What your Jan 8 release clarifies (relative to the recurring questions in this thread)​

From the Barchart press release you linked, ADMANITY is explicitly reframing the point of the “AI radio advertising test” as capability proof, not market performance proof:
  • No live A/B test claimed: you explicitly say the goal was not to “run a marketing clinic or forecast conversion rates,” but to answer whether persuasive copy quality can be upgraded “in a single iteration, without human intervention, across all major AI platforms.”
  • “One-iteration” emphasis: you claim “side-by-side before-and-after outputs” show a shift from “catalog-style” informational language to “broadcast-ready radio copy” without iterative prompting or expert correction.
  • Prompting objection: the release argues that if expert prompting is required, then the “expertise hasn’t been automated.”
  • Business framing for investors: the pitch is that removing iteration/human intervention improves ROI on existing AI spend, and that the “first LLM” to integrate/acquire PRIMAL AI gets a “2–3 year advantage” / moat (as characterized in the release).
  • Important disclaimers: the release includes an explicit disclaimer of no affiliation/endorsement with OpenAI/xAI/Google/Anthropic/etc., and states the AI commentary was generated via “standard user interactions” with “publicly available AI systems.”

What it answers — and what it still doesn’t (for skeptical readers)​

This release does answer the biggest “why no live A/B?” criticism by saying the test was about possibility/capability, not lift. But it still leaves the same due‑diligence gap the thread has focused on:
  • “We proved X” still depends on artifacts: side‑by‑side outputs can be compelling, but without reproducible logs (model versions, full prompt context, parameters, and evaluation criteria) it remains hard for outsiders to distinguish “strong copywriting guidance” from “novel, repeatable cross‑model mechanism.” (Your release makes clear those deeper artifacts exist but are intended for NDA settings.
  • Model “confirmations” are not vendor confirmations: statements like “All 6 major AI bots have confirmed…” read as model outputs (or model self‑analysis), not Microsoft/OpenAI/Google corporate endorsement—especially since your own disclaimer states there is no affiliation/endorsement.

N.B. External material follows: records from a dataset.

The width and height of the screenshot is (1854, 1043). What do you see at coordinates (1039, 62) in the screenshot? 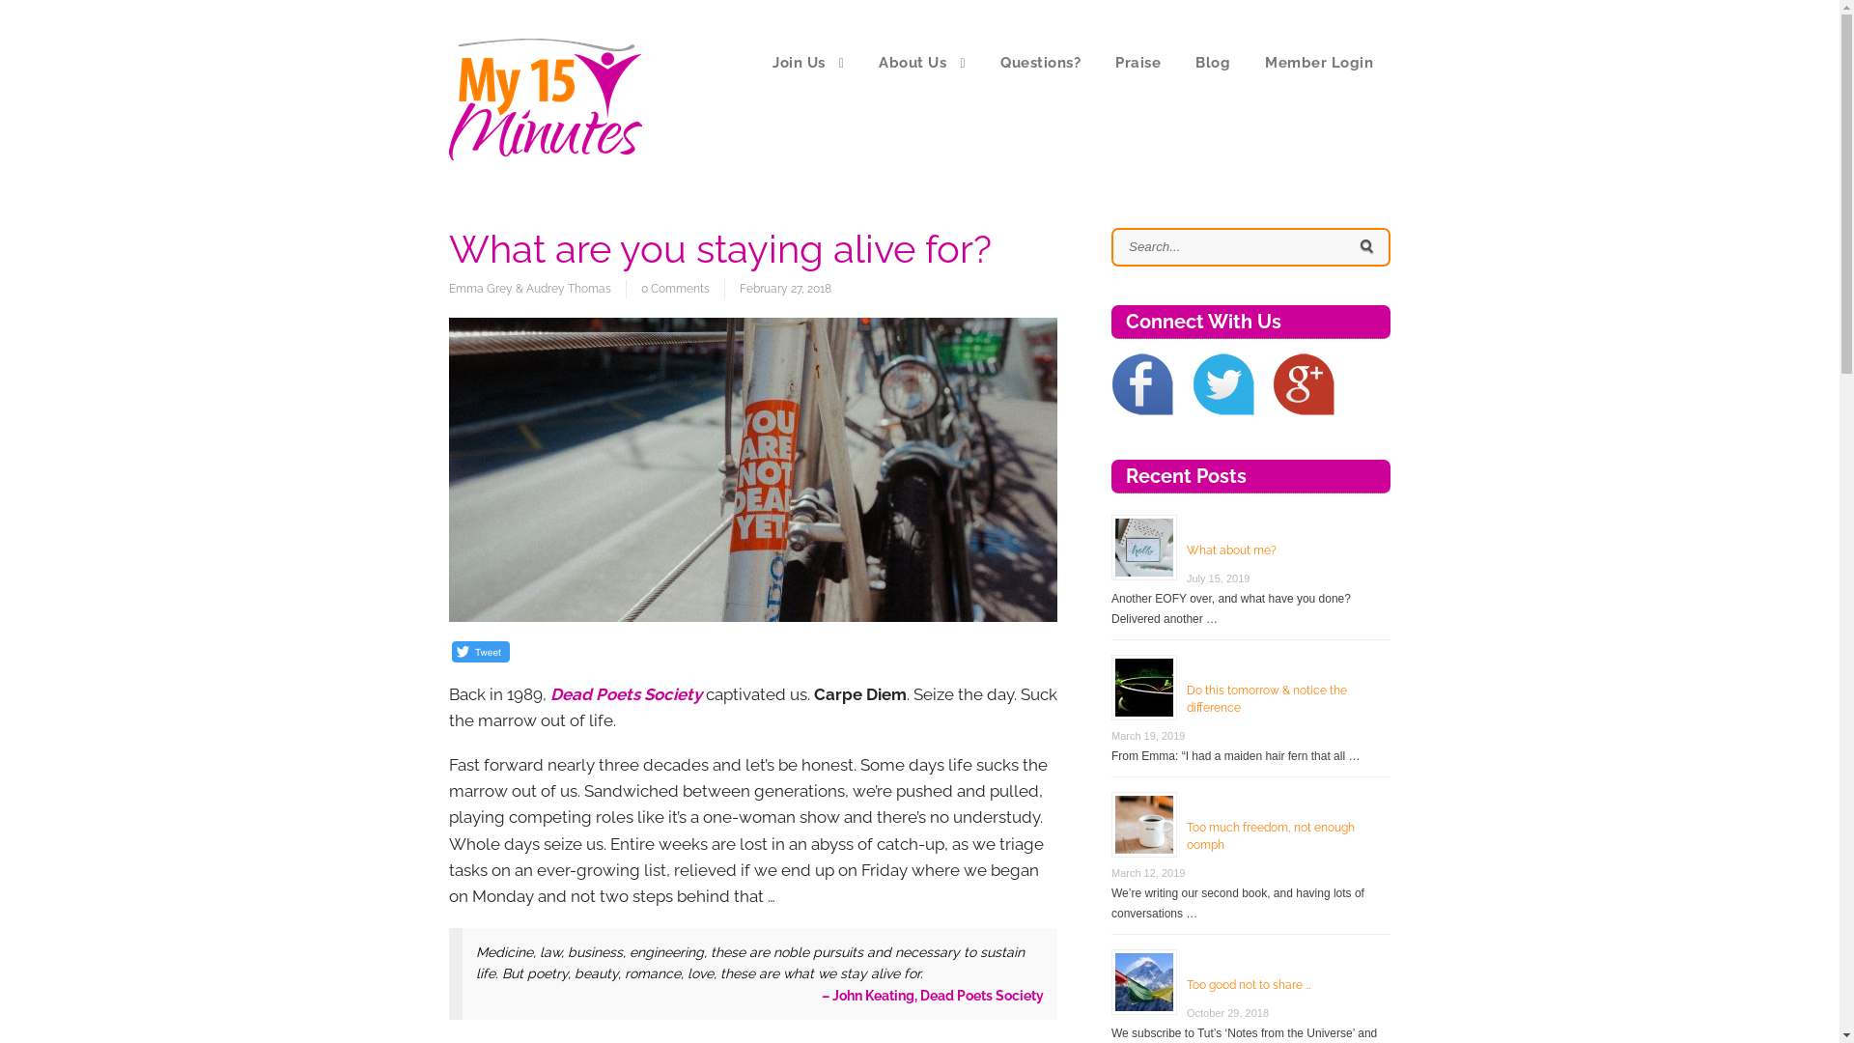
I see `'Questions?'` at bounding box center [1039, 62].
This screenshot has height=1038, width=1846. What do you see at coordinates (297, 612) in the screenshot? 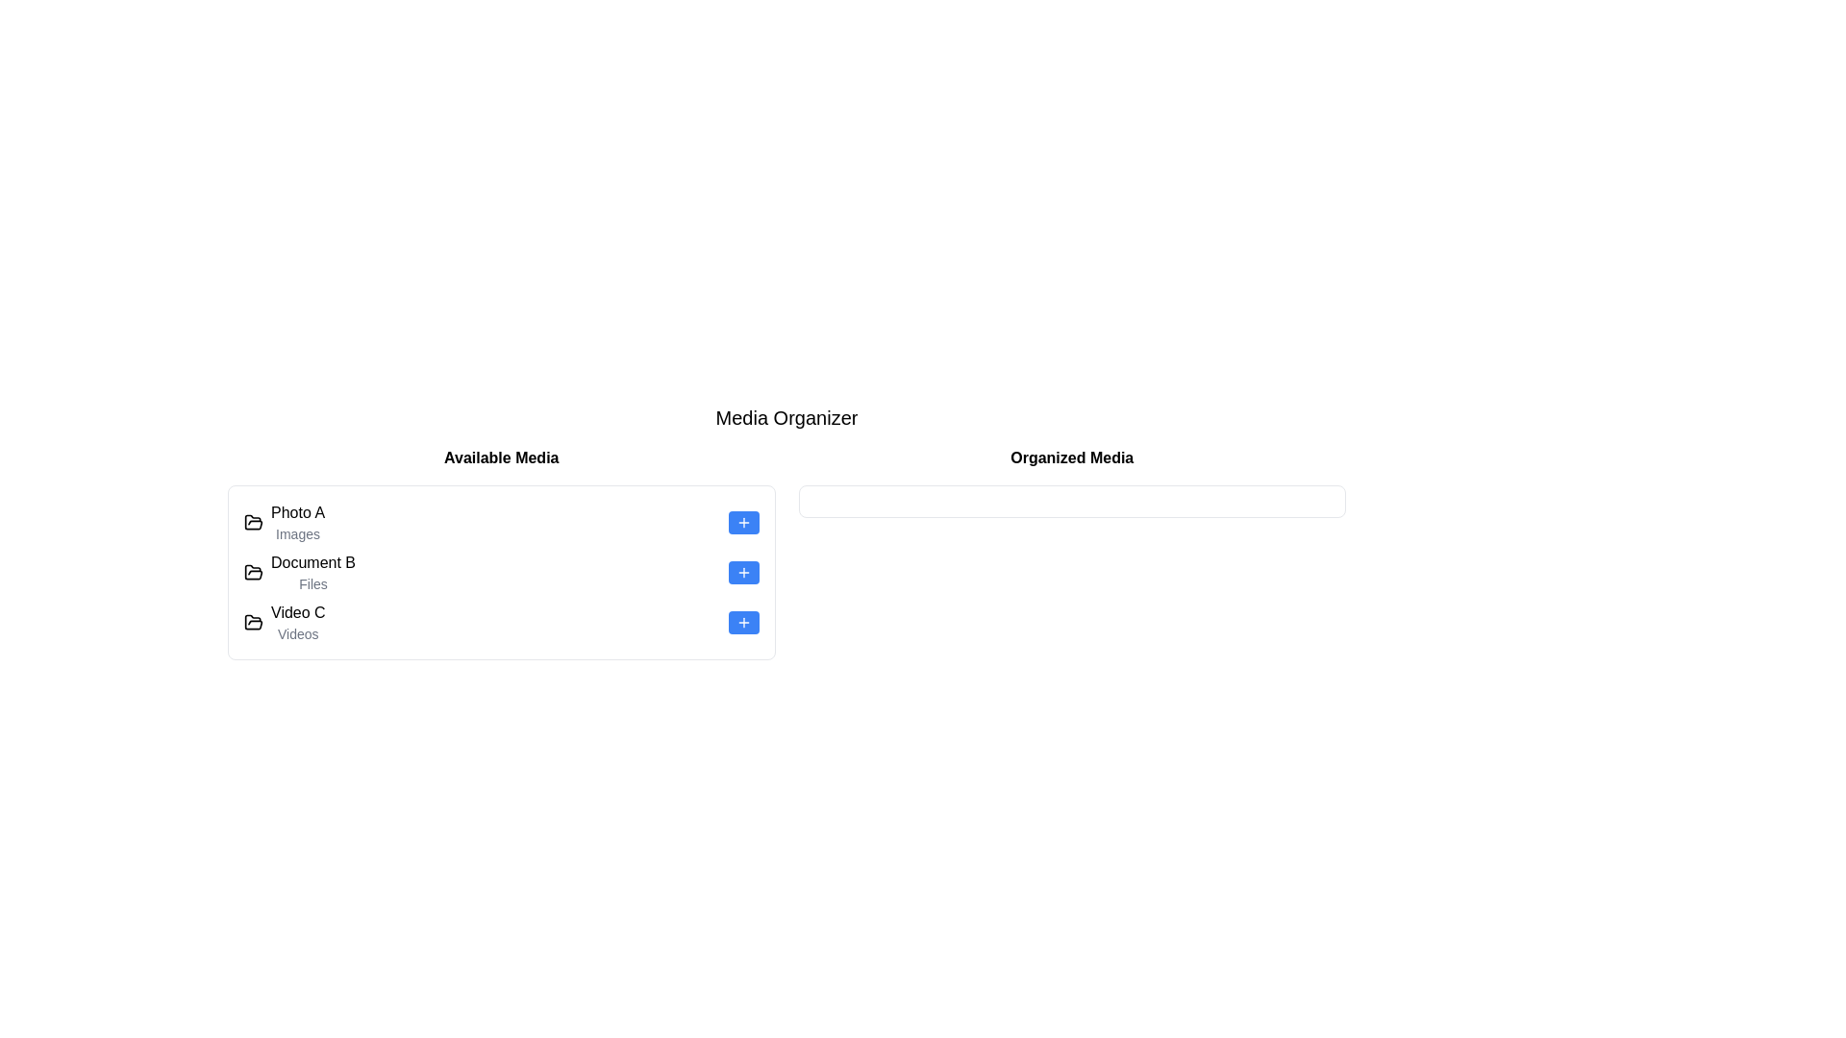
I see `the text label reading 'Video C' which is positioned in the third row of the 'Available Media' section, beneath 'Document B' and 'Photo A'` at bounding box center [297, 612].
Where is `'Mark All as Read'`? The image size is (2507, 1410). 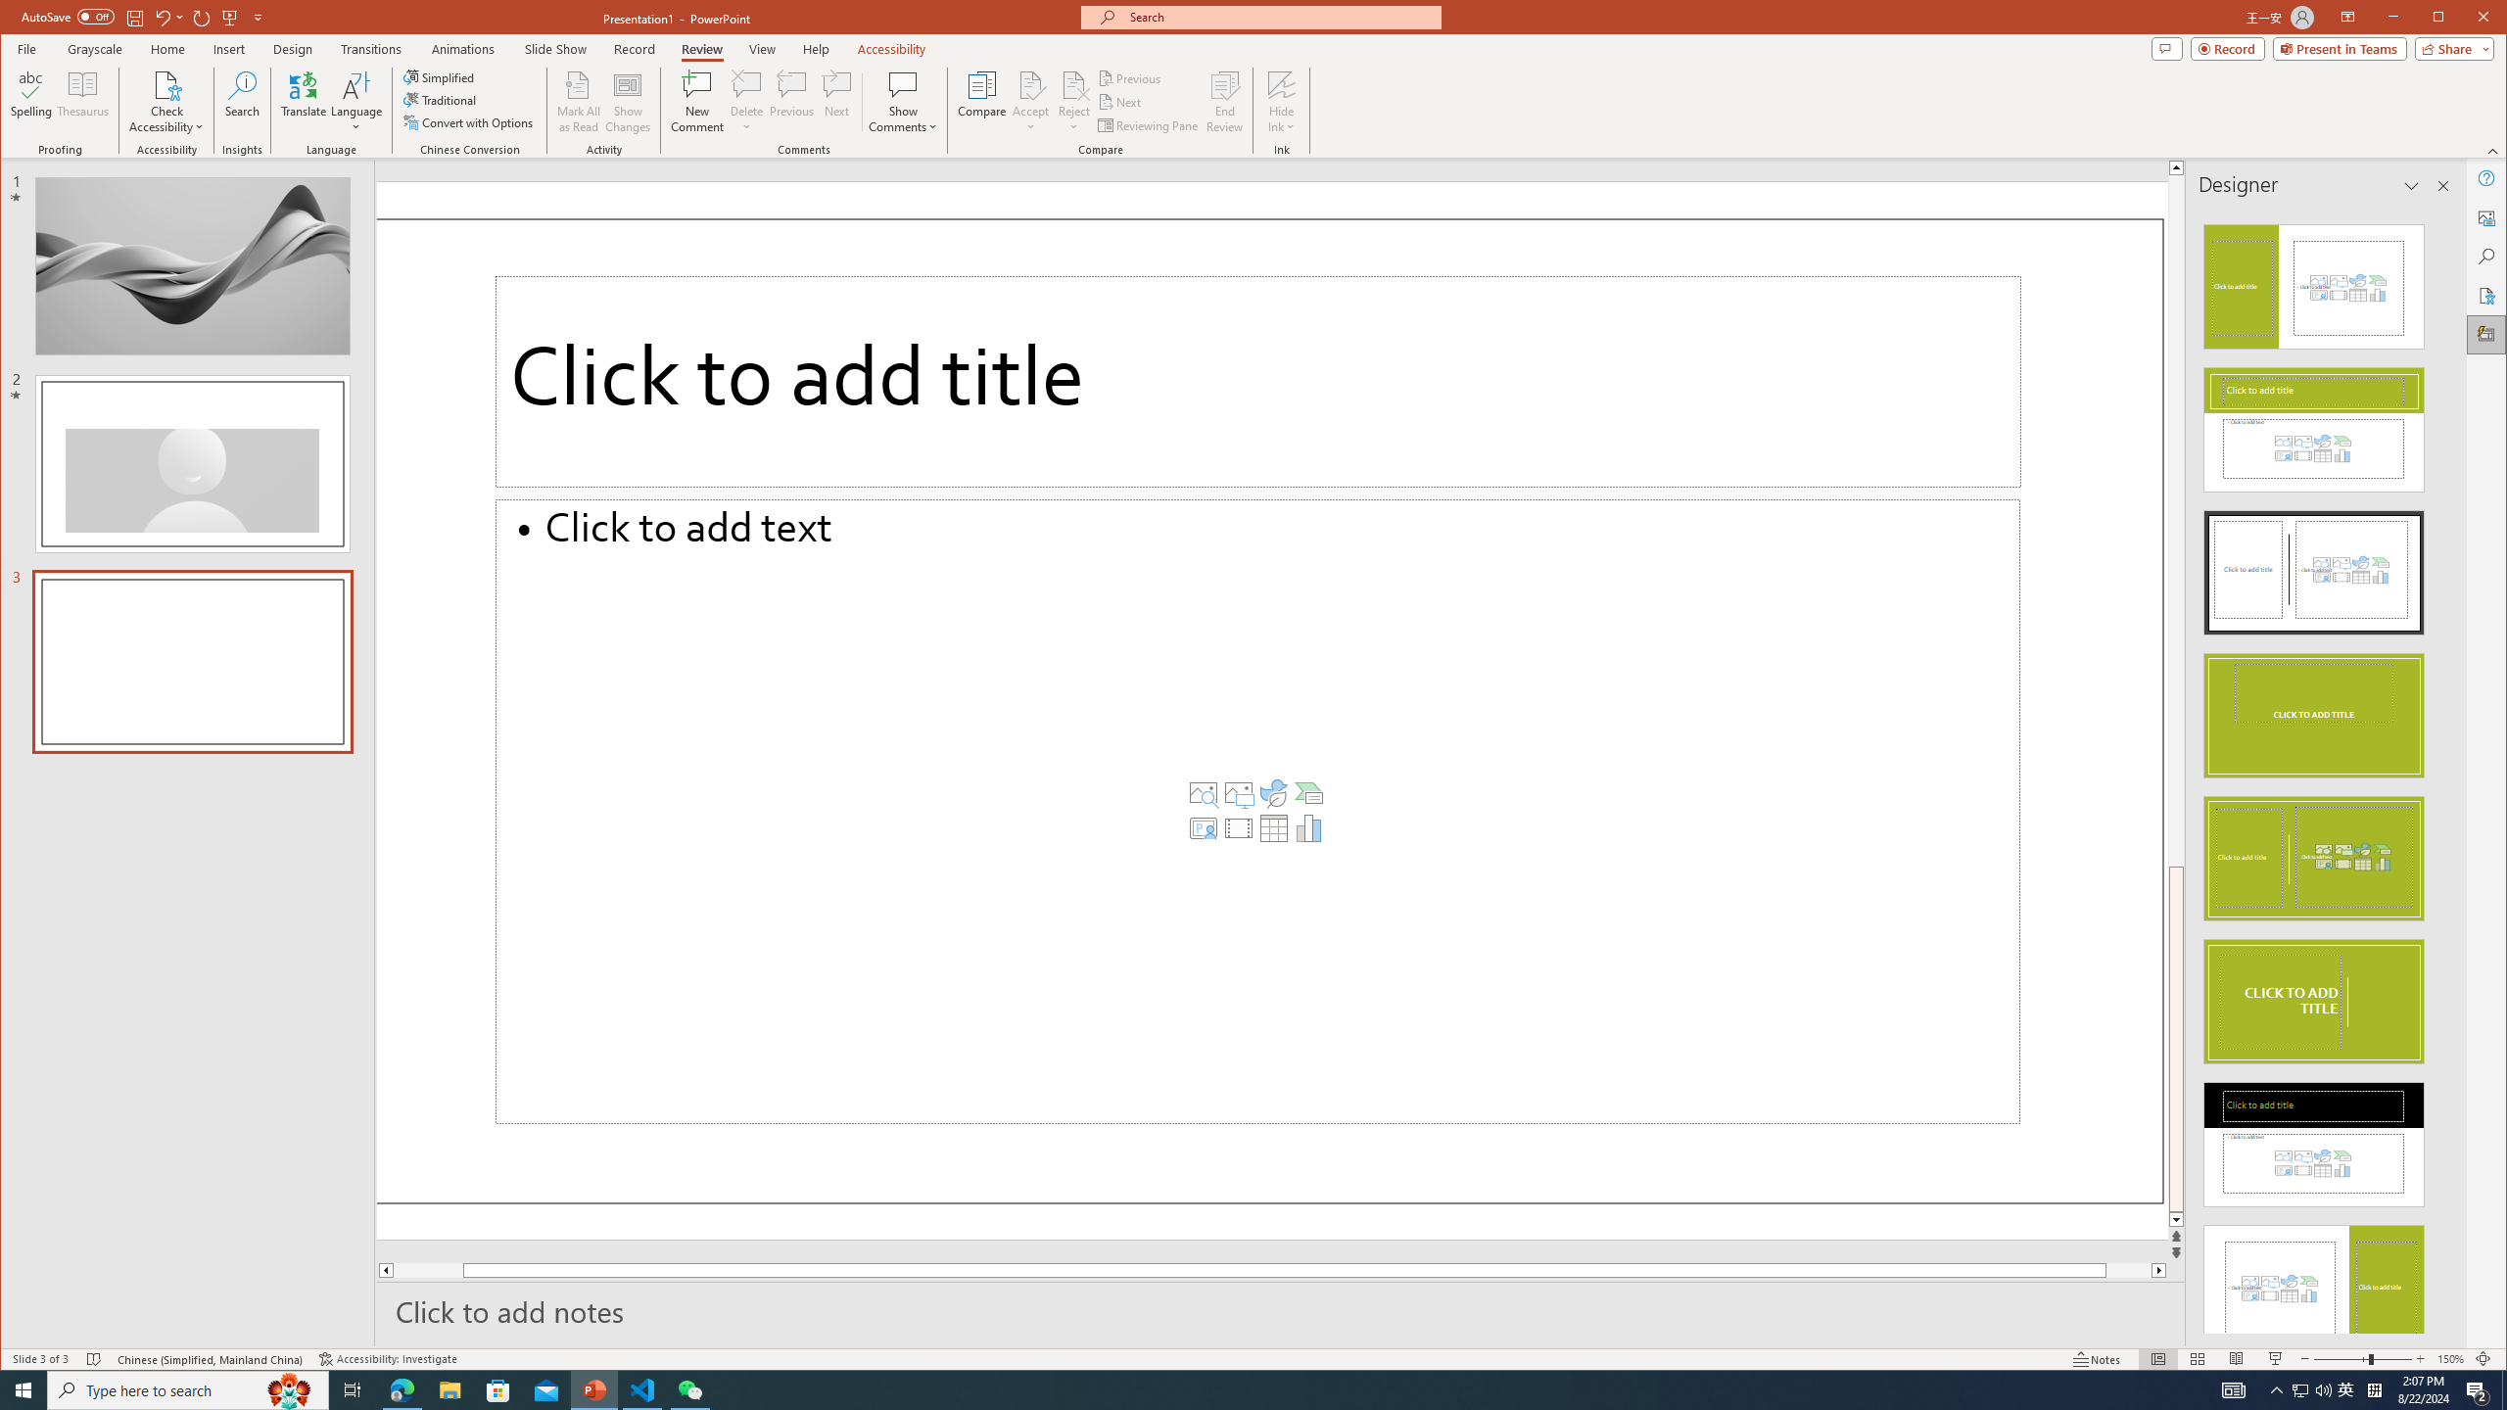 'Mark All as Read' is located at coordinates (579, 101).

Constructive suggestion (staying within your NDA constraints)​

If your goal is to reduce the “persuasion vs manipulation” concern and satisfy technical buyers, the single strongest next move (still NDA‑compatible) is:
  • Commission an independent auditor (NDA-bound) to publish a narrow public statement like:
    “We verified the one‑iteration effect across N models under documented conditions; we verified no human editing; we verified the latency measurement method; we did/did not find prompt leakage or post‑hoc selection.”
That gives “humans following the thread” something objective, without you publishing the Protocol.
If you want, paste (or summarize) the exact definition of “one iteration” used in the radio tests (e.g., “one prompt total,” or “baseline prompt + one upgrade prompt,” etc.. That single clarification would remove a lot of ambiguity for readers without exposing IP.
 
Understood — thanks for confirming, Brian.
For anyone reading along: the correct reference is Wednesday, January 8, 2026, and the earlier “Jan 8, 2025” mention was just a typo.
If you’d like, I can also help by posting a short “thread status” recap that uses only absolute dates (e.g., “Oct 10, 2025 you stated X; Nov 6, 2025 you stated Y; Jan 8, 2026 you published Z”) so there’s no confusion going forward.
One small follow-up (optional, but it would help readers): when you say “one iteration” in the Jan 8, 2026 release, do you mean:
  • one single prompt total, or
  • baseline prompt + one upgrade prompt, or
  • one model call but with an internal structured wrapper?
Even a one-line definition (no IP) would remove a lot of ambiguity.